COS 110-8 - Assessing streamflow vulnerability using hydrologic landscape classification

Wednesday, August 9, 2017: 4:00 PM
D133-134, Oregon Convention Center

ABSTRACT WITHDRAWN

Chas Jones Jr., Environmental Protection Agency; Scott Leibowitz, US EPA; Keith Sawicz, US EPA; Randy Comeleo, US EPA; Laurel Stratton, Oregon State Univ.

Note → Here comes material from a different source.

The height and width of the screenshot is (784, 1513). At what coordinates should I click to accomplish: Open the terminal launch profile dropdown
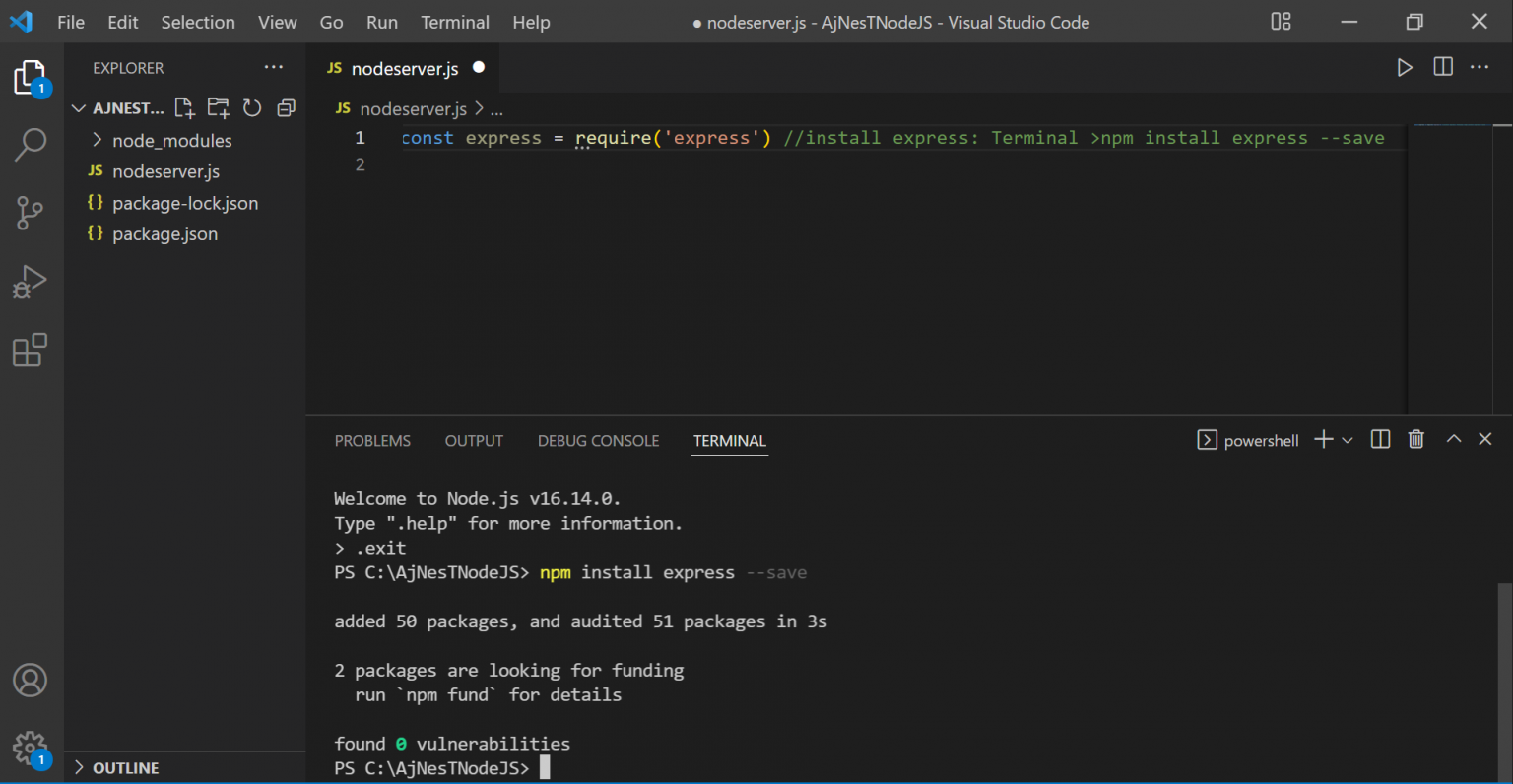[1348, 440]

Background/Question/Methods

Identifying regions with similar hydrology is useful for assessing water quality and quantity, especially in areas that are difficult or costly to monitor. For example, hydrologic landscapes (HLs) have been used to classify and map streamflow variability and assess the impacts of climate in Oregon, Alaska, and the Pacific Northwest. We report on using HLs to assess historic and projected climatic impacts across the Western U.S. We summarize (1) the HL classification methodology, and (2) the utility of HLs to classify the vulnerability of streams to climatic changes. During the HL classification process, we analyzed climate, seasonality, subsurface permeability, terrain, and surface permeability as the primary hydrologic drivers associated with large scale hydrologic processes (storage, conveyance, and flow of water into or out of the watershed). We derived the dominant hydrologic pathways (surface runoff or deep or shallow groundwater) from the HL classification to test our hypotheses: 1) Projected changes in climate will have greater impacts on streamflow in catchments dominated by surface runoff, and 2) Catchments historically fed by spring snowmelt will experience greater impact if winter precipitation falls as rain instead of snow under future climate projections.

Results/Conclusions

A vulnerability index was developed assuming that catchments with projections outside the historic range should be less adapted to future conditions, and therefore more vulnerable to changes in streamflow. Based upon an assessment of streamflow for historic (1901-2000) and modern (1971-2000) conditions, and based upon future climate projections (2041-2070), streams with maximum vulnerability index values had high deviations from the historic mean monthly streamflow. Our results indicate that streams dominated by surface runoff and catchments with spring seasonality are more vulnerable, therefore supporting our hypotheses. Our approach can be used to identify streams vulnerable to changes in streamflow and associated reductions in water quality, which are important for the ecological function of aquatic ecosystems. In collaboration with the Refugia Research Coalition, this research is also being used to identify climate refugia in freshwater stream ecosystems that can be used in support of regional climate adaptation strategies for threatened ecosystems.